Noble accents and lucid, inescapable rhythms

Eighth blackbird to perform contemporary composers' works in their midst

When the chamber music sextet eighth blackbird plays China-born composer Chen Yi’s “Qi” today at the Lied Center, she’ll be there to hear it.

Probably the most internationally renowned Asian female composer of contemporary music today, Chen lives in Kansas City, Mo., where she’s a distinguished professor at the University of Missouri-Kansas City’s Conservatory of Music.

She’s heard eighth blackbird perform her work twice before and was thrilled to hear they’d be playing so close to her home.

“I think the ensemble is really very excellent,” she says, referring to the group as a “fresh voice” in the chamber music scene.

“They have a reputation; they memorize all works,” Chen continues. “In my case, my piece is complicated, with many notes. This time they told me, ‘We ALMOST memorized your piece.'”

Eighth blackbird performs on flutes, clarinets, violin/viola, cello, percussion and piano. The group, founded in 1996 by students at Oberlin Conservatory, is ensemble-in-residence at the University of Chicago and Northwestern University and has toured extensively and performed at music festivals throughout the United States.

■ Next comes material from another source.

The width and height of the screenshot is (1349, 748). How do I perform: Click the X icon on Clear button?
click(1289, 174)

For its Lied Center concert, eighth blackbird will play a program that, in addition to Chen’s piece, includes “Variations” by David Schober, “Violence” by Gordon Fitzell, Movements from “Reflections on the Nature of Water” by Jacob Druckman, “About Time” from “Damaged Goods” by Roshanne Etezady, “Indigenous Instruments” by Steven Mackey, “Own” from “Powerless” by Dennis DeSantis and “Dramamine” by David Gordon, who also is expected to attend today’s concert.

Breath, pulse, spirit

Chen named “Qi” (pronounced chee) after a Chinese character that has many meanings: breath, air, pulse and “the spirit behind.”

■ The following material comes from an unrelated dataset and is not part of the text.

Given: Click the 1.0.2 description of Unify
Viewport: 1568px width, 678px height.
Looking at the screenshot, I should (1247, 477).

Contemporary chamber music sextet eighth blackbird will play a Lied Center concert today that features, among other pieces, a work called Qi, by China-born, Kansas City, Mo., composer Chen Yi. Chen will attend the 2 p.m. performance.

“The piece is abstract because air and breath is untouchable, invisible. You can’t see it, although you still could feel it,” she says. “I translated all of these kinds of feelings into music. In my piece, you can hear some free, open-space kind of musical textures. At the same time, you can hear the pulse, which is energetic, which is forceful, and, in the climax, it became a big section for percussion.”

Chen, a prolific composer, is busy as ever these days. She’s on leave from UMKC, completing the final year of the $225,000, three-year Charles Ives Living award, the largest prize available exclusively to composers. This month, she’s writing a cello concerto for Yo Yo Ma and the Pacific Symphony Orchestra and a new symphony for the Seattle Symphony.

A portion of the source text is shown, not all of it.